Dr Veliz and his wife - who is also a secret
police agent - arrived at a government press centre
with a silent, crop-haired official they described
as a "friend", who disappeared as the
interview began, re-appearing at the end. One
wall of the interview room was dominated by a
two-way mirror.
In Cuba the secret police have blackmail down
to a fine art. In a country where the black market
is often the only source of food, and "subversion"
means criticising socialism, or listening to foreign
radio, every Cuban has broken the law.
One notorious double agent, it is rumoured in
Havana, was confronted with evidence of lesbian
encounters. Yet - after hearing him brag - Dr
Veliz seems to have been motivated by no more
than fear, and the conviction that everyone he
met was no better than himself.
Describing his recruitment in 1996, Dr Veliz
recalled: "It was the simplest thing in the
world.
"A state security officer came to my workplace
and asked me to collaborate with them.

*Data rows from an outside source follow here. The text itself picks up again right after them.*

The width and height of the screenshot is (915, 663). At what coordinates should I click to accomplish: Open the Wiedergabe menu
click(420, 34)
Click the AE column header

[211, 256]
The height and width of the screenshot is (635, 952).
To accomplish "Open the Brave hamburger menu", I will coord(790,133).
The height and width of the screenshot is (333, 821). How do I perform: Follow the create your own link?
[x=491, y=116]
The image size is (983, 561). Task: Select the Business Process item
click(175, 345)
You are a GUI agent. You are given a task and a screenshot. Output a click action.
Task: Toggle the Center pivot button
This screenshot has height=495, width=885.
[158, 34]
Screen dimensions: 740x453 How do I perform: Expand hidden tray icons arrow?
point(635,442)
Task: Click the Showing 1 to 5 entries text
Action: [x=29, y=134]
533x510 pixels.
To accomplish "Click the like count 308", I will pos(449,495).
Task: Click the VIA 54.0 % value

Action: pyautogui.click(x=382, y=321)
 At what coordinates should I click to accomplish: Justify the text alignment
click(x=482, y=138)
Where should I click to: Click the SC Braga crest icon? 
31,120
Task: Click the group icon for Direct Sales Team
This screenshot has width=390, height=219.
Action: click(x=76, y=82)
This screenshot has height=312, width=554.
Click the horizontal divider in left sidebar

He told
me one of my colleagues and neighbours was linked
to counter-revolution, and if he invited me to
join him, say yes."
Dr Veliz swiftly came to the attention of American
support groups, mostly run out of Miami, who offer
cash, equipment and encouragement to opposition
activists, some of it from US government funds
earmarked for promoting Cuban democracy.
He ended up heading a group for dissident doctors,
the Independent Medical College, with 20 members.
Members received £60 a month from Miami,
or some five times their official salary, in exchange
for reports on the crisis in Cuba's much-vaunted
medical system - a central plank of Mr Castro's
revolution.
His comrades reported hospitals in collapse,
empty pharmacy shelves, and the decision to reserve
Cuba's best clinics and specialists for dollar-paying
foreigners.
To Dr Veliz, not one had sincere motives. "They
criticised every act taken by the health ministry,
and they did it 100 per cent for money from Miami.
Who pays, rules," he said.
Some wanted to get American visas to leave Cuba,
added his wife, Dr Ana Rosa Jorna. She was recruited
as a secret agent at the suggestion of Dr Veliz,
after she became suspicious of his dissident activities
- thinking the late nights and mysterious ways
were signs of another woman.
Dr Veliz has no sympathy for the six men he put
in prison. "Their main motivation was to
fight among themselves for money," he said.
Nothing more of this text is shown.